Sen. J.B. Jennings, R-Baltimore and Harford and the top Republican in the Senate, said he offered the amendment to a bill to allow physician’s assistants to become certified providers in the program as a way of “removing the asterisk” on the name of the commission after the indictment of Glenn last year.
“The problem is the delegate; what she did was regarding marijuana and this commission,” Jennings said.
Federal prosecutors unsealed an indictment against Glenn late last year, a week after she abruptly resigned. Charges included wire fraud and bribery. She has since pleaded guilty to corruption and bribery charges and is scheduled to be sentenced on May 8.
Jennings said he felt compelled to offer the amendment.
“Some people have gotten together and think it’s time … to clean up Annapolis and move on to strip the name and just call it the Medical Cannabis Commission,” Jennings said.
While the amendment failed, the resulting debate touched on themes of redemption and mothers, good governance and clearing names. Senators, who are largely guided by the recommendations of the committee on whether or not to accept an amendment, were left this time to the dictates of their own consciences.
“This is a tough issue,” said Sen. Brian Feldman, D-Montgomery and vice chair of the Senate Finance Committee, which debated a similar amendment in committee before sending the bill to the floor.

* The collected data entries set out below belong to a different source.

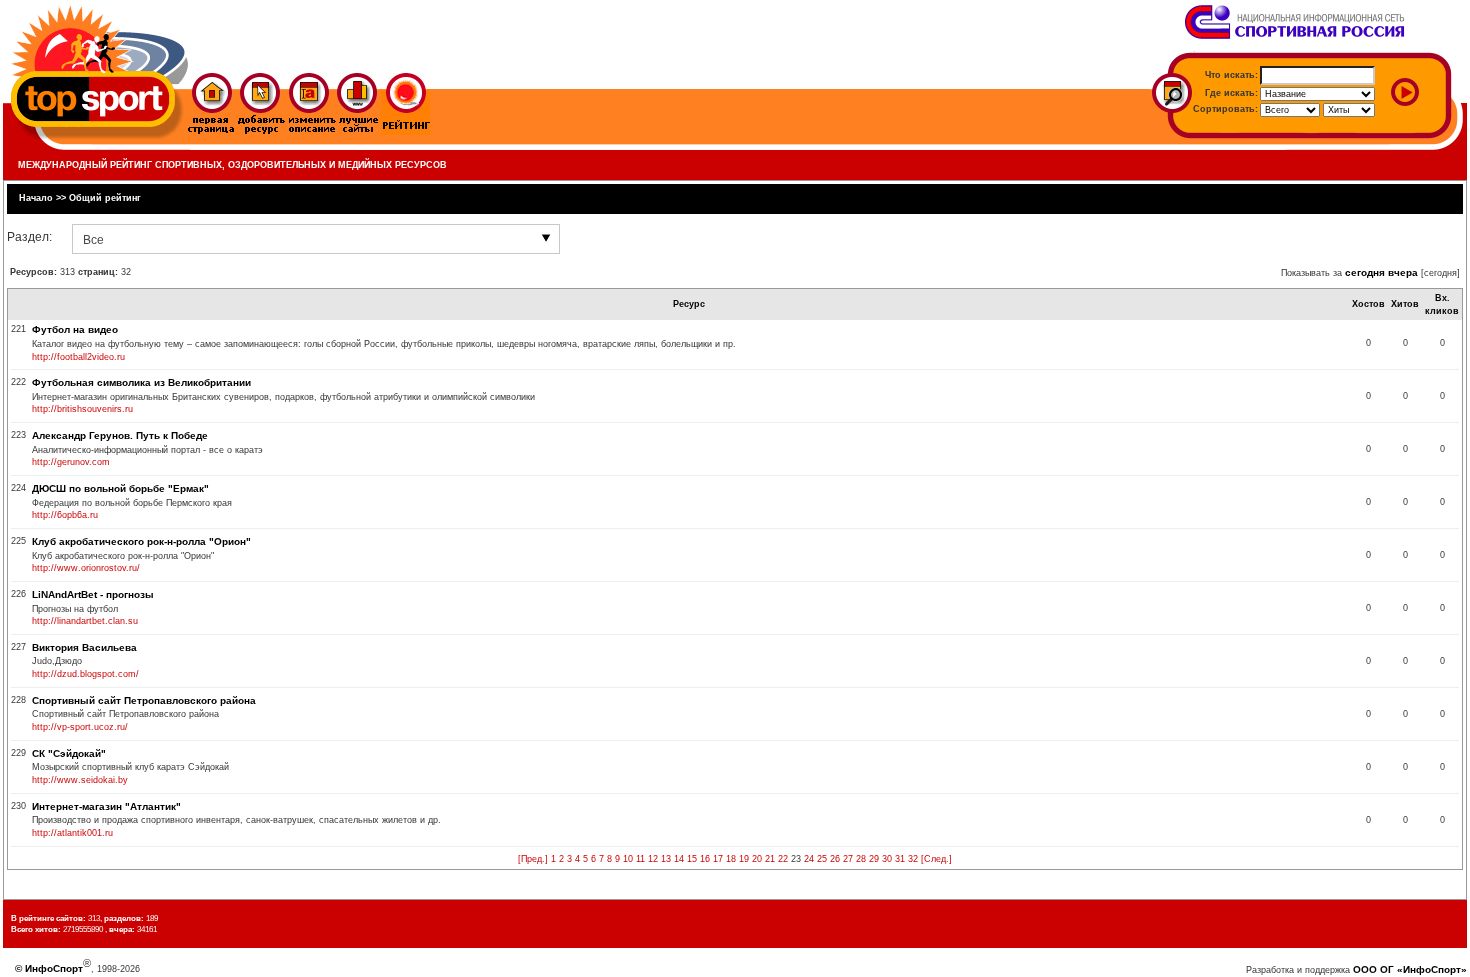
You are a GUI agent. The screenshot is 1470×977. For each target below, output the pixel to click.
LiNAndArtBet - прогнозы (93, 594)
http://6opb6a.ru (65, 515)
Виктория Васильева (84, 647)
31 (900, 859)
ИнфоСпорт (54, 968)
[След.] (936, 859)
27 (848, 859)
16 (705, 859)
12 (653, 859)
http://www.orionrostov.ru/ (86, 568)
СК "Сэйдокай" (69, 753)
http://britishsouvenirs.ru (82, 409)
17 (718, 859)
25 (822, 859)
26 (835, 859)
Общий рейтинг (105, 198)
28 (861, 859)
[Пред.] (533, 859)
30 (887, 859)
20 (757, 859)
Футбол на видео (75, 329)
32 (913, 859)
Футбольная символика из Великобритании (141, 382)
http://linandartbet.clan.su (85, 621)
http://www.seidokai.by (80, 780)
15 (692, 859)
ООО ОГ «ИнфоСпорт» (1410, 969)
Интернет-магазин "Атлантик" (106, 806)
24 (809, 859)
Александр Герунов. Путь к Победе (120, 435)
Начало (36, 198)
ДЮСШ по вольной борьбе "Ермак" (120, 488)
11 (640, 859)
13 (666, 859)
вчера (1403, 272)
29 (874, 859)
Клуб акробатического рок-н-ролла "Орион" (141, 541)
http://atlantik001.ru (72, 833)
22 (783, 859)
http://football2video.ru (78, 357)
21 (770, 859)
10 (628, 859)
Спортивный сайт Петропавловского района (144, 700)
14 (679, 859)
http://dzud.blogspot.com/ (85, 674)
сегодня (1365, 272)
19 (744, 859)
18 (731, 859)
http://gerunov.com (71, 462)
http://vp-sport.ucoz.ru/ (80, 727)
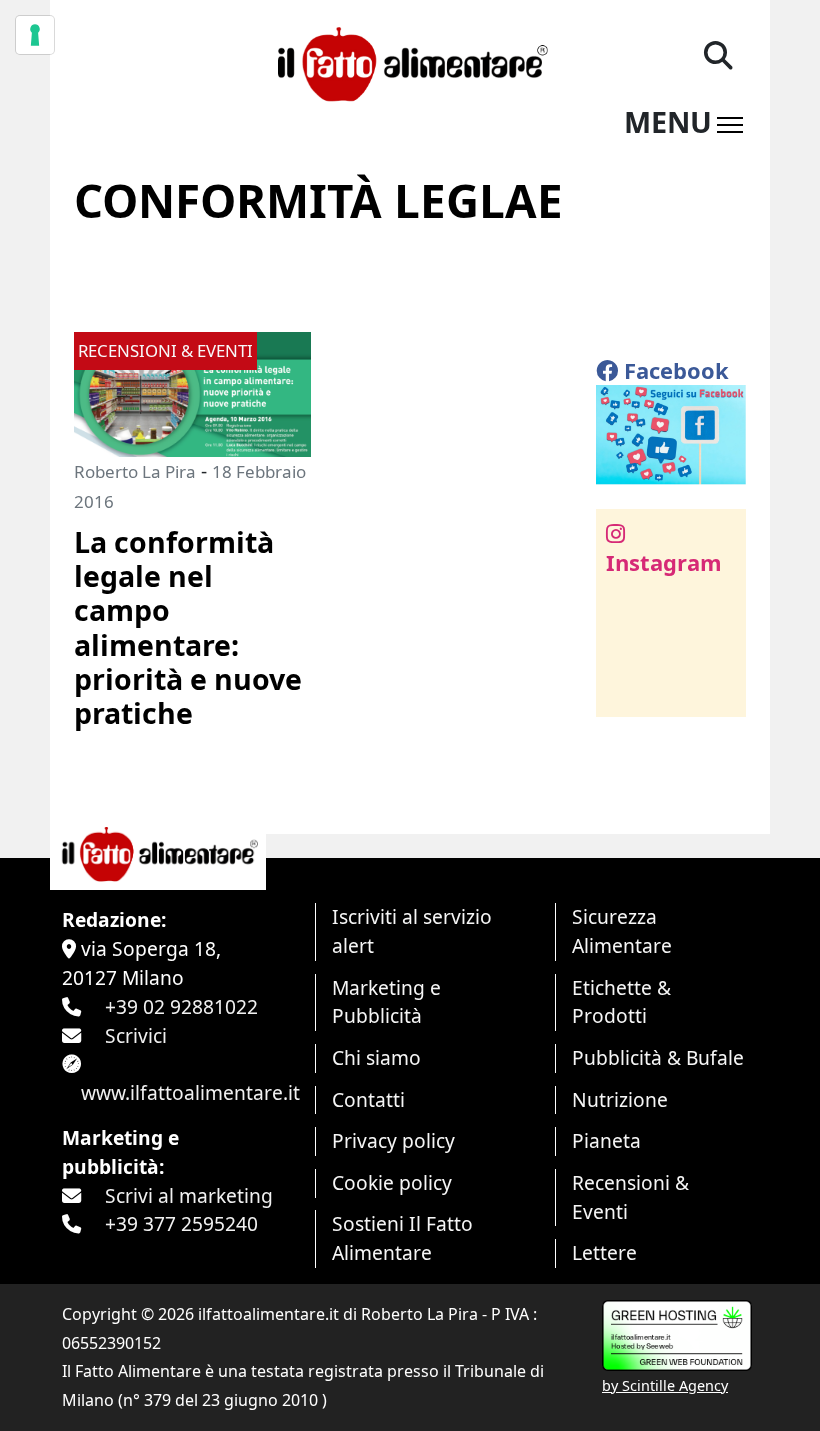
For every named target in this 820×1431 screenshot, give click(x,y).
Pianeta (606, 1140)
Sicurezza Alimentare (622, 931)
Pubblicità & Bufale (658, 1057)
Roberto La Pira (135, 471)
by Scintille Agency (665, 1385)
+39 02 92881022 (181, 1006)
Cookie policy (392, 1182)
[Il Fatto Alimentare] (409, 61)
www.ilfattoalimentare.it (190, 1092)
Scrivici (136, 1035)
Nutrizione (620, 1099)
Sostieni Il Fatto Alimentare (402, 1238)
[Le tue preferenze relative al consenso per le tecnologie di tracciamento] (35, 35)
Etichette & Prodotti (621, 1002)
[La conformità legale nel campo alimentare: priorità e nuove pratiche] (192, 392)
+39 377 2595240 (181, 1223)
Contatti (368, 1099)
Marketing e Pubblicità (386, 1002)
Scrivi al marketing (189, 1195)
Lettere (604, 1252)
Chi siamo (376, 1057)
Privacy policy (393, 1140)
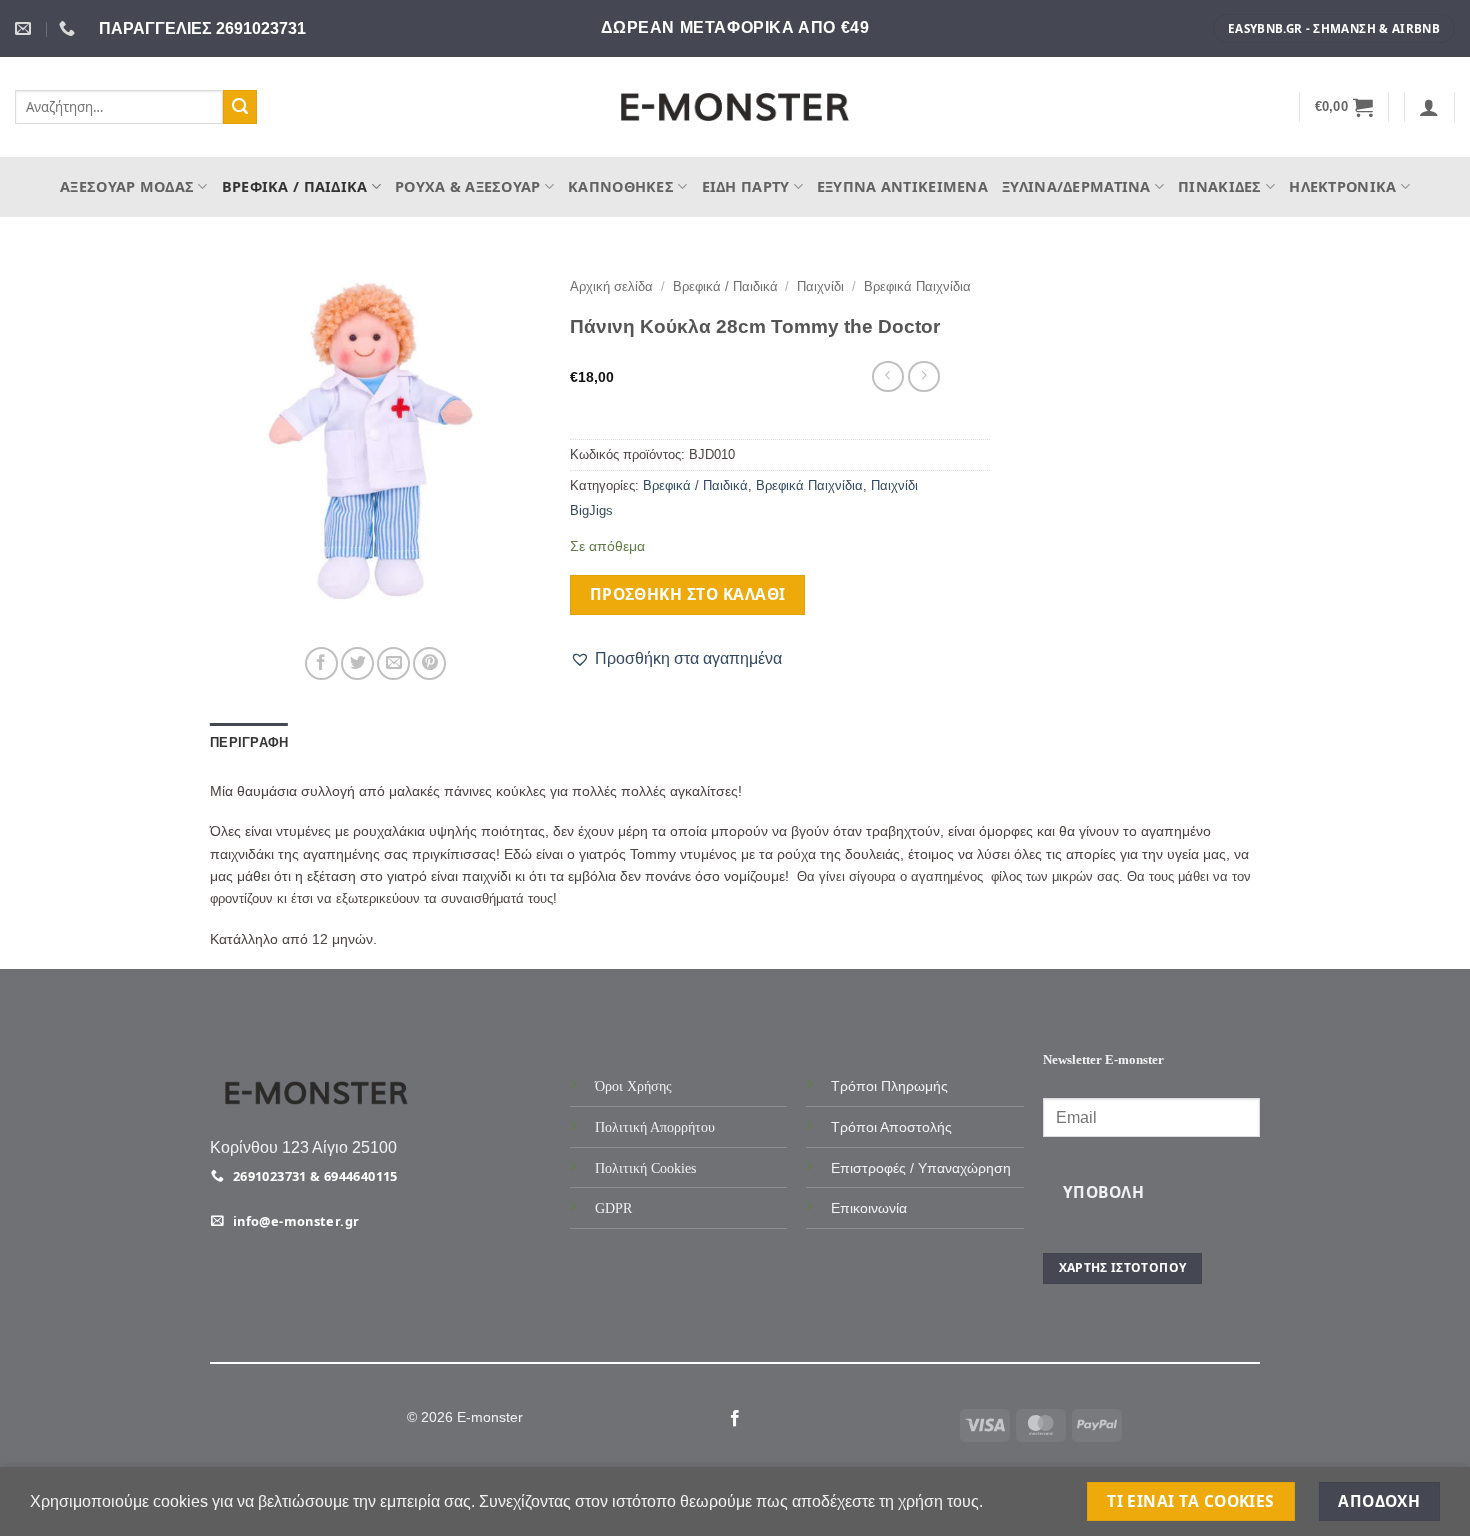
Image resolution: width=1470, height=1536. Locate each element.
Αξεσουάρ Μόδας (127, 186)
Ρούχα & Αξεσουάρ (468, 186)
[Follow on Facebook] (735, 1419)
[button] (1344, 107)
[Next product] (887, 376)
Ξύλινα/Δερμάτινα (1076, 186)
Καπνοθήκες (621, 186)
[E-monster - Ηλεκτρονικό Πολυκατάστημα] (735, 107)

“I’ll be candid with you,” said Feldman, speaking to his colleagues. “There was no consensus in the committee and, therefore, Mr. President, this is one of those amendments offered that we’re going to just leave it to the will of the body. Anybody that wants to get up to make a point one way or the other, it’s up to the will of the Senate.”
Glenn’s mother was a cancer patient who ultimately died. The legislature, when it passed the bill legalizing the program, voted to name the commission after LaPrade.
“I’ve heard these discussions, but what I’d ask the body to remember is that while the delegate in question did some things I don’t think any of us agree with, this was in honor of her mother, who did nothing,” said Sen. Charles Sydnor, D-Baltimore County and city.
Some lawmakers, including Senate President Emeritus Thomas V. Mike Miller Jr., invoked motherhood.
“We all have mothers,” Miller said. ” I don’t see any reason why we should change the name (of the commission) at this point and time.”
Sen. Malcolm Augustine, D-Prince George’s, also pleaded to defeat the amendment, saying that LaPrade was the one who suffered with cancer.
“None of us are perfect,” Augustine said. “None of us are perfect, but this is about that woman’s suffering.”
Ultimately, just nine of the Senate’s 15 Republicans and Sen. Delores Kelley, D-Baltimore County and chair of the Finance Committee, voted to strip the name from the commission.